The Kosmic Free Music Foundation (a.k.a. Kosmic, or KFMF) was a worldwide group of computer musicians, artists, and coders focused on the PC demoscene.  Most members were from the United States, Canada, and Australia.  They created music - mostly techno, trance, and ambient - with tracker software.  They also created some artwork and demos.  All their productions were freely available to download from BBSes and the internet.  In the 1990s, they were known for having many of the tracking scene's top musicians as members.  Their early presence on the Internet made them one of the first netlabels.  The leader of Kosmic was Dan Nicholson, who went by the alias Maelcum.

Group history
The group was founded in 1991, under the name Kosmic Loader Foundation (KLF, not affiliated with the British music group The KLF).  The original purpose of the group was to create BBS intros and ANSI art.

In 1992, Maelcum began releasing MOD music files under the group's name, and soon KLF became music oriented.  Inspekdah Deck (then using the name Venom, not affiliated with the Wu-Tang Clan member, Inspectah Deck) ran a BBS at his home in New Jersey called Trancentral II which became the homebase for the group to communicate and release their music ("Trancentral" being the recording studio and "spiritual home" for The KLF).
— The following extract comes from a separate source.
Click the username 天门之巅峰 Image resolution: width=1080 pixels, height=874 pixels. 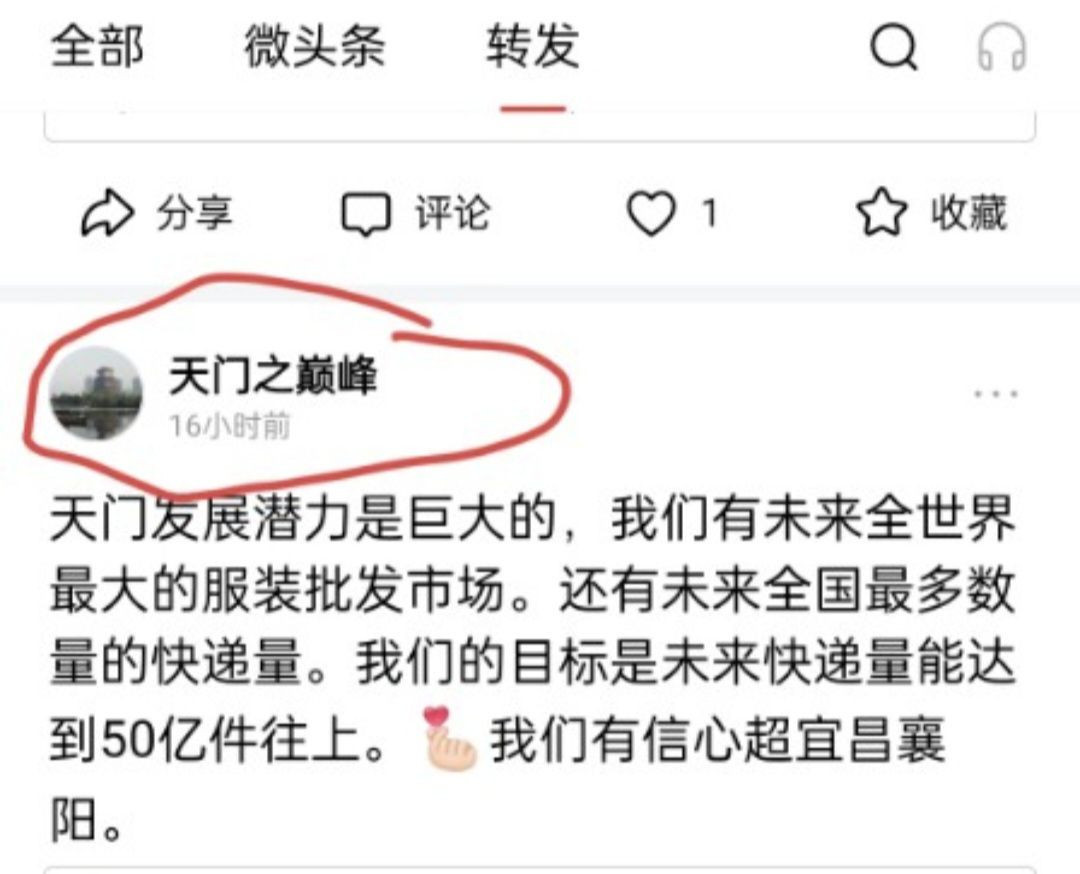[273, 376]
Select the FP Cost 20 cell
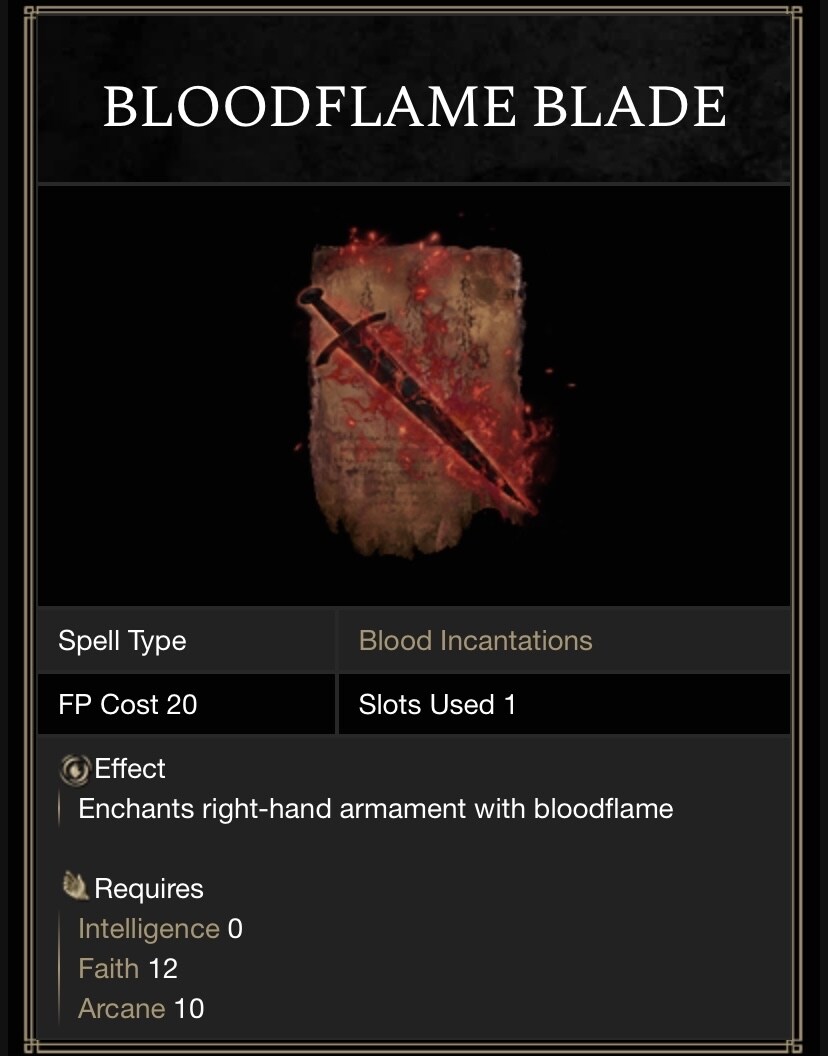Screen dimensions: 828x1056 pyautogui.click(x=128, y=705)
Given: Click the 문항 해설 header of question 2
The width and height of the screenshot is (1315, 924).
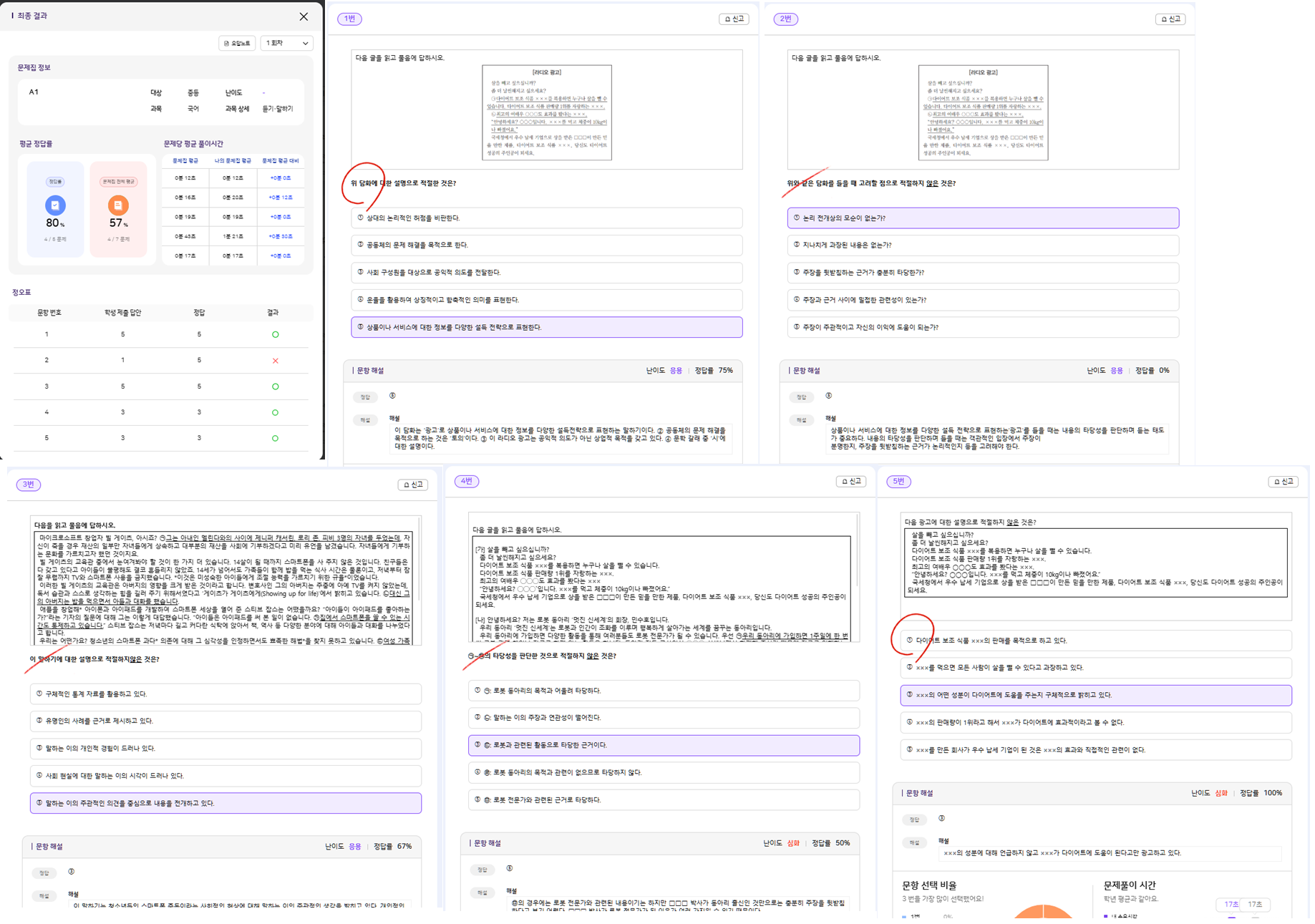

In 1994, the group quickly embraced the Internet, and created an FTP site and web site.  Having only a few active members, they quickly grew by recruiting new members through the IRC channel #trax.  By this time, many musicians in KLF started using Renaissance's MultiTracker program to create MTM files instead of MODs, thus allowing the use of 32 simultaneous instruments rather than 4.  .

In 1995, the group changed their name to Kosmic Free Music Foundation, to emphasize their focus on music rather than demos or intros.  However, after recruiting a coder named GooRoo, they presented their first full-length demo, "Flight", at the NAID party in Quebec, and ranked third place in competition.  Kosmic members Maelcum & IQ placed second in the music competition with "Hitchhiking Reticulan".  It was later released on the FTZ CD "Nothing Is True", produced by Maelcum on his own label, Area 51 Records.   More demos and musicdisks followed, although single music releases were still the mainstay.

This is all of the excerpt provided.